▸ What to work on
The listing below should be printed exactly, though its pictures must not be.

▸ Task material
# # # # #

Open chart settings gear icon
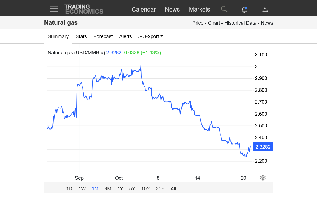The image size is (317, 203). (263, 178)
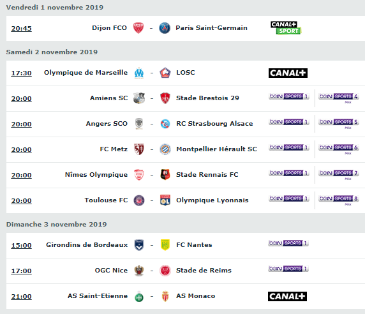This screenshot has width=365, height=314.
Task: Click the RC Strasbourg Alsace team name
Action: 214,124
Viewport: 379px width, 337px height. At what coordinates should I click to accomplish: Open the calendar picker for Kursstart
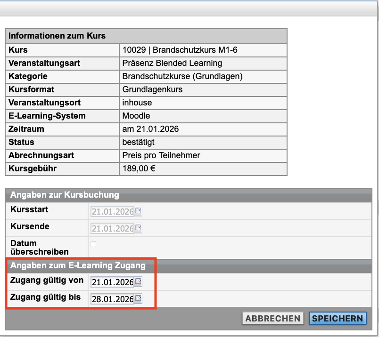[137, 211]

# # # # #

▸ Output for this task
Open chart settings gear icon
The image size is (317, 203). (263, 178)
This screenshot has width=365, height=314.
Task: Click the RC Strasbourg Alsace team name
Action: 214,124
Viewport: 379px width, 337px height. At what coordinates should I click to accomplish: Open the calendar picker for Kursstart
[137, 211]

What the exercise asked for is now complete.